30 August 2018

The Personal Text Only Edition Print Edition of LSB


I am getting old. So bear that in mind. I honestly could not comfortably read the text in the new text only edition. I mean, I could make it out if I took off my glasses and held it inches from my nose. The too small text (to these eyes) made me sad, because it is a remarkably beautiful book. “Packy” is how my buddy Kal Waetzig described such books to me years ago. They feel good in the hand, they flex beautifully AND they smell nice! This little guy does all of that. The entire Psalter is a win. The lack of the services (a necessity to keep the size down and match up with a tradition where the liturgy was only given in outline) is a loss. The thing I can't get over is how much BETTER the electronic version in my iBooks is. It’s even smaller, yet I can read it with ease (probably because I can make the text as big as I need!), it has all the liturgies, and well, it eliminates another book. I already do almost all my Bible work in my iPad or iPhone; and here is the complete hymnal there as well. Bonus? It keeps poetry lines!

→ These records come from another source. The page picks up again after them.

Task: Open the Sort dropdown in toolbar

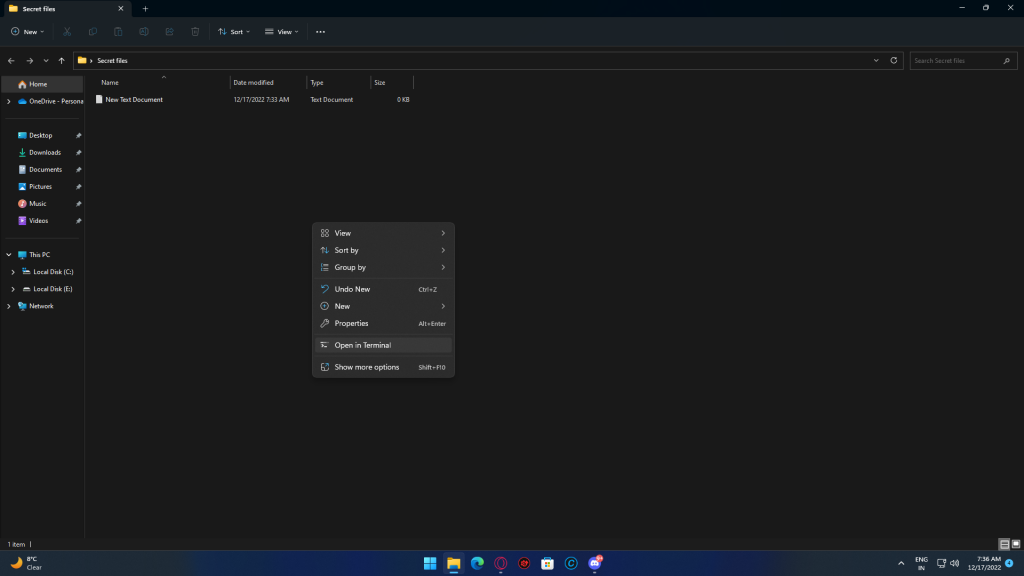Action: point(233,32)
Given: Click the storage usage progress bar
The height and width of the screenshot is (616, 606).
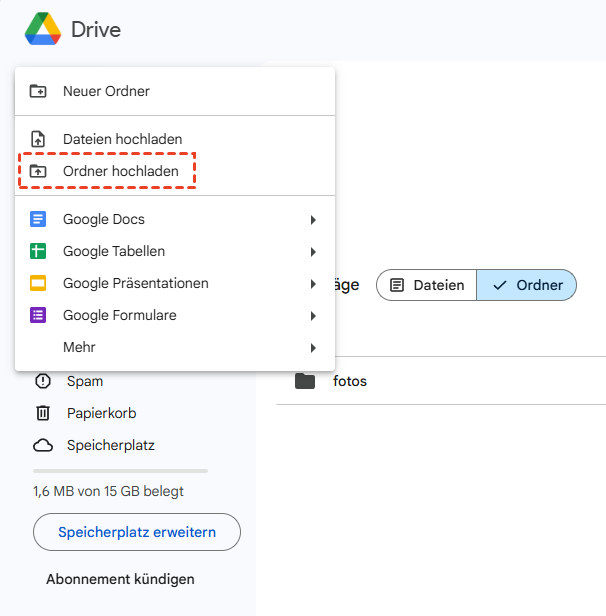Looking at the screenshot, I should [x=120, y=470].
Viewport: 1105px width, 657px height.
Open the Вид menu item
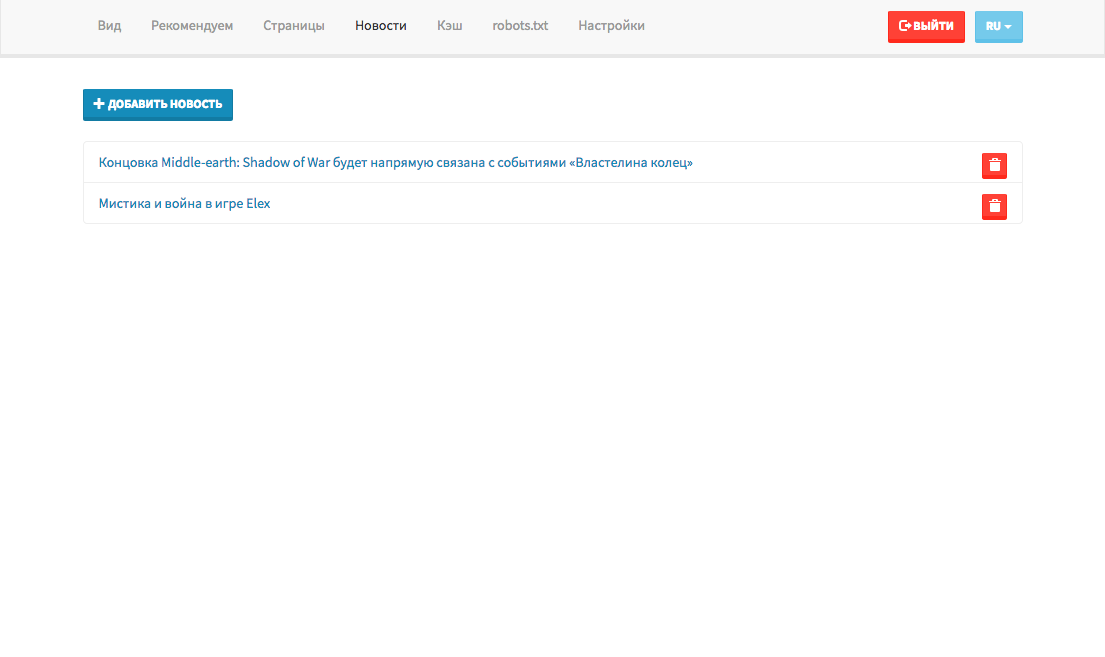pyautogui.click(x=109, y=26)
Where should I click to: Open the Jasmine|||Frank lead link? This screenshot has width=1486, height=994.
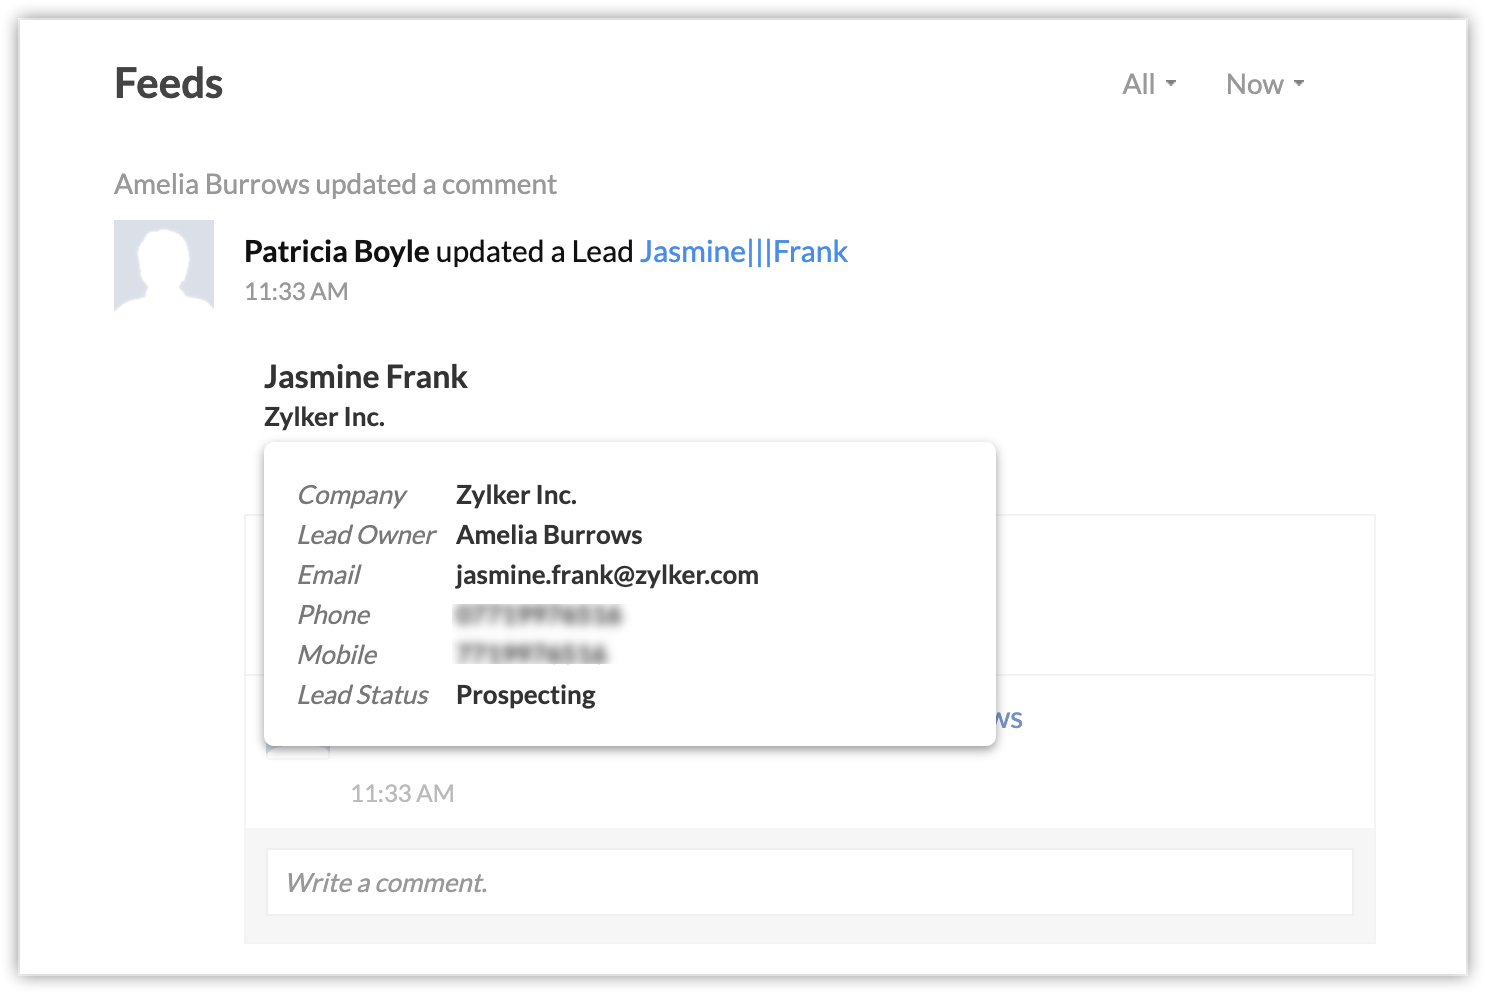(743, 252)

I still am having trouble wrapping my mind around looking at another screen in church, even the one that's usually in my pocket. I mean, I generally loathe the fact that our lives are filled with these little screens. Just driving from LCEF to IC today I noticed every single person at the bus stop had their eyes fixed on a screen. To introduce that to the Church assembly too? I'd be far more comfortable if I had the personal text edition in hand and used that (and it would work, because next to no one at our church ever looks in the book for the liturgy - that's down in our hearts). Still, this past Sunday I gave the iBooks version a whirl, and I've been giving it a whirl at the IC in our daily chapels. I can definitely get used to it.

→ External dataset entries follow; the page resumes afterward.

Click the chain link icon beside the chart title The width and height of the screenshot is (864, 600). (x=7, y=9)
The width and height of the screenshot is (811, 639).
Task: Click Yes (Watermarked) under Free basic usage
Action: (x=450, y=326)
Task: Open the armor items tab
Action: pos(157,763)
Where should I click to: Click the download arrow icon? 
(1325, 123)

But that wonderful and cute little book is out of the running for these old eyes like me. Has anyone had a different experience with it? 

2 comments:

Michael Schuermann said...

Although my eyes are still excellent, I agree that the text is just way too small. Thin paper and very small text makes for a thin hymnal, but it could be twice as thick and it wouldn't be a burden, portability-wise. The text size should be bigger.

It's a disappointment, to be sure. I had hoped this would be a bit more like the old 1918 hymnal, with nice big text and at least all the Prayer Offices in there.

I do appreciate all the Psalms being present, though. Kudos on that!

William Weedon said...

Thanks, Michael. Good to hear the assessment of a “younger” fellow (relatively speaking).